## Assignment
What is needed is an exact printout of all the data.

--- Records shown ---

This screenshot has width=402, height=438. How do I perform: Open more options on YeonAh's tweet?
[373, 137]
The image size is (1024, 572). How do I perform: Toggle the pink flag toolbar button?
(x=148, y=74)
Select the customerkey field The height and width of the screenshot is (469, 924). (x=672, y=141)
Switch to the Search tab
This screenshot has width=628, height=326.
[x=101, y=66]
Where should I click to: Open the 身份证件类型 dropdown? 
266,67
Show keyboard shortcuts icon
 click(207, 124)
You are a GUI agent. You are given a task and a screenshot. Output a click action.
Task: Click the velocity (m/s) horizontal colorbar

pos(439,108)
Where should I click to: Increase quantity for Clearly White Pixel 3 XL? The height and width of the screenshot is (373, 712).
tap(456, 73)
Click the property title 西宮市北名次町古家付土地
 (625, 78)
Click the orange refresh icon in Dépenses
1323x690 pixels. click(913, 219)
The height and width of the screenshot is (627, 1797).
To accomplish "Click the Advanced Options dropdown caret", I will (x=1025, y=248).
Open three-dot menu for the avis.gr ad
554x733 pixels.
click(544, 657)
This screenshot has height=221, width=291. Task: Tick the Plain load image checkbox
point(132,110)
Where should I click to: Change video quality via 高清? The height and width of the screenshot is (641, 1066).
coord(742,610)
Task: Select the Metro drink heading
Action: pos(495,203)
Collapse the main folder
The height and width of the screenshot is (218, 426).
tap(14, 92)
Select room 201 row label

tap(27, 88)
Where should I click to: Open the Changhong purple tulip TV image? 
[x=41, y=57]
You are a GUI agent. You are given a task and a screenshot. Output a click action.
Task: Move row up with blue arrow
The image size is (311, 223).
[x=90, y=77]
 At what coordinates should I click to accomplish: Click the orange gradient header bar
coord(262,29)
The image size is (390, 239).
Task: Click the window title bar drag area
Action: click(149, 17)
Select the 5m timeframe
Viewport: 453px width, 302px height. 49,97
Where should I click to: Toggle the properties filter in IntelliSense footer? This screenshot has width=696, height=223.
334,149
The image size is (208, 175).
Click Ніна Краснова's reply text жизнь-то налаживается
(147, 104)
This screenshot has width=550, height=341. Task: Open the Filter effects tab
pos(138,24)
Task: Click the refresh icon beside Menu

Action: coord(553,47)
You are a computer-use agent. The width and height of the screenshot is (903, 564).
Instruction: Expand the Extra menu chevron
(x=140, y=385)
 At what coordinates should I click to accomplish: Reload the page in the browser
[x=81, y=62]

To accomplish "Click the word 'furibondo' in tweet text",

---

## Task result
This screenshot has width=402, height=438. How do I perform: Open more options on YeonAh's tweet?
[373, 137]
The image size is (1024, 572). How do I perform: Toggle the pink flag toolbar button?
(x=148, y=74)
Select the customerkey field The height and width of the screenshot is (469, 924). (x=672, y=141)
Switch to the Search tab
This screenshot has width=628, height=326.
[x=101, y=66]
Where should I click to: Open the 身份证件类型 dropdown? 
266,67
Show keyboard shortcuts icon
 click(207, 124)
You are a GUI agent. You are given a task and a screenshot. Output a click action.
Task: Click the velocity (m/s) horizontal colorbar

pos(439,108)
Where should I click to: Increase quantity for Clearly White Pixel 3 XL? The height and width of the screenshot is (373, 712).
tap(456, 73)
Click the property title 西宮市北名次町古家付土地
 (625, 78)
Click the orange refresh icon in Dépenses
1323x690 pixels. click(913, 219)
The height and width of the screenshot is (627, 1797).
To accomplish "Click the Advanced Options dropdown caret", I will (x=1025, y=248).
Open three-dot menu for the avis.gr ad
554x733 pixels.
click(544, 657)
This screenshot has height=221, width=291. Task: Tick the Plain load image checkbox
point(132,110)
Where should I click to: Change video quality via 高清? The height and width of the screenshot is (641, 1066).
coord(742,610)
Task: Select the Metro drink heading
Action: pos(495,203)
Collapse the main folder
The height and width of the screenshot is (218, 426).
tap(14, 92)
Select room 201 row label

tap(27, 88)
Where should I click to: Open the Changhong purple tulip TV image? 
[x=41, y=57]
You are a GUI agent. You are given a task and a screenshot. Output a click action.
Task: Move row up with blue arrow
The image size is (311, 223).
[x=90, y=77]
 At what coordinates should I click to accomplish: Click the orange gradient header bar
coord(262,29)
The image size is (390, 239).
Task: Click the window title bar drag area
Action: click(149, 17)
Select the 5m timeframe
Viewport: 453px width, 302px height. 49,97
Where should I click to: Toggle the properties filter in IntelliSense footer? This screenshot has width=696, height=223.
334,149
The image size is (208, 175).
Click Ніна Краснова's reply text жизнь-то налаживается
(147, 104)
This screenshot has width=550, height=341. Task: Open the Filter effects tab
pos(138,24)
Task: Click the refresh icon beside Menu

Action: coord(553,47)
You are a computer-use agent. The width and height of the screenshot is (903, 564).
Instruction: Expand the Extra menu chevron
(x=140, y=385)
 At what coordinates should I click to accomplish: Reload the page in the browser
[x=81, y=62]

To accomplish "Click the word 'furibondo' in tweet text",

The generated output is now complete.